Le 9 janvier 2019, ou entre cette date et le 14 janvier 2019, à Vaughan ou dans les environs, dans la province de l’Ontario, le caporal (…) Toma a eu une conduite déshonorante, ce qui va à l’encontre de l’article 7.1 du Code de déontologie de la Gendarmerie royale du Canada.

Précisions

1. Durant toute la période indiquée, vous étiez membre de la Gendarmerie royale du Canada (GRC) et étiez affecté à la Division F, au Détachement de Wollaston.

2. Vous entreteniez une relation avec [C.T.] depuis octobre 2016 et vous vous êtes mariés en avril 2018.

3. Au moment de l’incident, vous reveniez, en véhicule, d’un casino situé au nord de Vaughan.

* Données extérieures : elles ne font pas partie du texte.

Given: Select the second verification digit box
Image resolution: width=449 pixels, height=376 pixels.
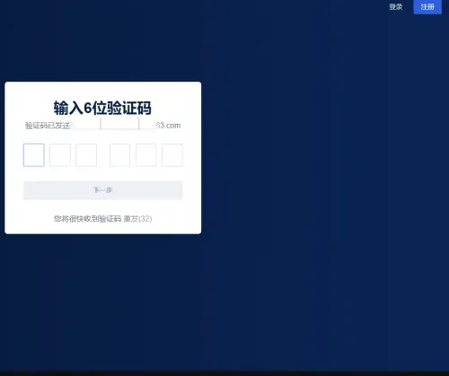Looking at the screenshot, I should (x=60, y=155).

4. [C.T.] était sur le siège passager du véhicule. Vous avez eu une dispute verbale avec elle concernant sa consommation d’alcool. À un moment donné, vous lui avez dit : « Arrête, bordel », ou quelque chose de similaire, et vous lui avez donné un coup de poing dans le bras gauche. [C.T.] avait mal et s’est mise à pleurer. Votre coup de poing a laissé un bleu sur son bras pendant environ trois semaines.

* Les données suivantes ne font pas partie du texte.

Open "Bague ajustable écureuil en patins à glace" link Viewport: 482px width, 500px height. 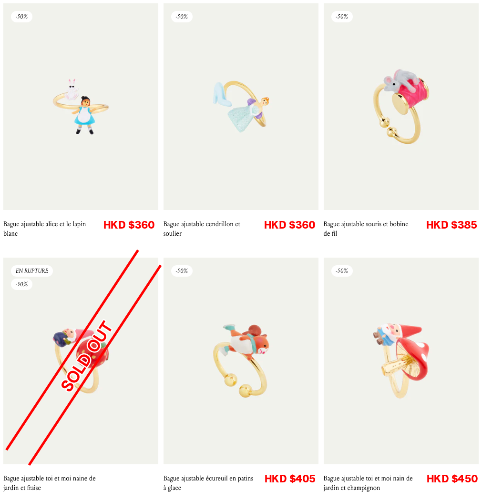[208, 483]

5. Votre comportement envers [C.T.] était déshonorant.

Allégation 3

Le 1er avril 2018 ou entre le 1er avril 2018 et le 19 mai 2019, à ou près de Wollaston Lake, dans la province de la Saskatchewan, le caporal (…) Toma a eu une conduite déshonorante, ce qui va à l’encontre de l’article 7.1 du Code de déontologie de la Gendarmerie royale du Canada.

Précisions

1. Durant toute la période indiquée, vous étiez membre de la Gendarmerie royale du Canada (GRC) et étiez affecté à la Division F, au Détachement de Wollaston.

2. Vous entreteniez une relation avec [C.T.] depuis octobre 2016 et vous vous êtes mariés en avril 2018.

3. Vous avez fait montre de violence verbale et physique envers [C.T.]. À au moins cinq reprises, vous avez bousculé [C.T.] pour l’écarter de votre chemin.

4. Fin février 2019, à votre retour de la pêche sur glace, vous avez dit à [C.T.] que vous aviez invité des membres à souper. Elle a été prise au dépourvu, car cela ne lui laissait qu’une heure pour trouver quoi préparer pour le repas. À sa réaction, vous vous êtes mis en colère, vous l’avez insultée et vous avez lancé une chaise qui a atterri sur son pied, ce qui lui a fait mal.

5. Le ou vers le 18 mai 2019, vers 18 heures, vous vous êtes disputé avec [C.T.]. Tout en lui disant : « Va te faire foutre! », ou quelque chose de similaire, vous l’avez poussée. En conséquence, elle a trébuché sur le canapé, est tombée et s’est cogné la tête contre le mur.

6. Votre comportement envers [C.T.] était déshonorant.

[Traduit d’après ce qui a été reproduit dans la version anglaise.]

Constatations sur les allégations

[16] Le 25 octobre 2019, le Comité de déontologie McKinlay a rendu une décision orale sur le bien-fondé des allégations. Avant cette décision orale, chaque allégation a été lue au caporal Toma, mais pas les précisions à l’appui, et il a confirmé qu’il avait reconnu la véracité de chacune des allégations.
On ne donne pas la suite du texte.